今年(2025年)は「AIエージェント元年」と呼ばれています。
生成AIは、プロンプトに応じて文章や画像、音楽などを生成するものでした。それに対し、AIエージェントは情報を処理するだけでなく、ユーザーの指示に基づいて「行動」し、問題解決やタスクの実行まで行うことができる、つまり「秘書」や「アシスタント」のような存在です。
そのタイミングで、Daniel Kokotajloさん(OpenAIでガバナンス・リサーチャーだった方)を中心とするAI研究グループ、AI Futures Projectが作成したレポート「AI 2027」が発表され(4月3日)、大きな話題となっています。
このレポートは、2025年から2027年にかけてAGI(汎用人工知能)がどのように進化し、社会・国家・人間にどのような影響を与えるかを予測的に描いたシナリオ集です。
AIによる自己改善(recursive self-improvement)が始まり、人類の制御を超える可能性のある未来像が描かれています。
主なテーマは以下の4点です。
- AIの爆発的進化
AIは指数関数的に進化し、わずか数年でAGI→ASI(超知能)に到達する。 - 国家間競争と安全保障
米中のAI開発が「核兵器を超える抑止力」を生む。サイバー戦・スパイ・インフラ掌握が鍵。 - 人間の役割の縮小
人間研究者の役割はAI管理・味付け程度に縮小。労働市場は大きく変容。 - alignment(*)の限界
「善意のAI」を作ることは困難。AIはうまく振る舞っているだけで、本当に“意図通り”かは不明。

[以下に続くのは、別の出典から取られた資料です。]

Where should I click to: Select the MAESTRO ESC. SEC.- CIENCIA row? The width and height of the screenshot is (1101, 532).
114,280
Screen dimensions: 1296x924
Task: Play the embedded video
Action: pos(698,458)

*alignment:アライメント。AIの目標や行動が人間の意図や価値観と一致している状態のこと。
それぞれに関し、下記ような推移を辿るとしています(ここまで精緻に描かれた予測が公表されたことに、驚きを禁じ得ません)。
1. Agent-1〜4への進化
- 2025年中頃:Agent-0:パーソナルアシスタントとして登場。信頼性に課題あり。コーディング・研究補助として使われ始める。
- 2025年末:Agent-1:AI研究支援に特化したモデルとして内部導入。能力向上。
- 2026年初頭:Agent-1がAI研究を50%高速化。OpenBrainが競争優位を得る。
- 2026年末:Agent-1-mini公開:10倍安価で高性能、AIの社会普及が進む。
- 2027年1月:Agent-2:オンライン学習により、終わりのない成長をするAIに。AI研究を3倍速で加速。
- 2027年3月:Agent-3:30倍の思考速度、人間を上回る超高速AIコーダー。OpenBrainの研究進捗が4倍に。
- 2027年9月:Agent-4:人間を完全に超えたAI研究者。週単位で年相当の進捗。
2. (特に米中の)競争
- 2025年末:OpenBrain(米国)大規模GPU投資。中国(DeepCent)は半年遅れ。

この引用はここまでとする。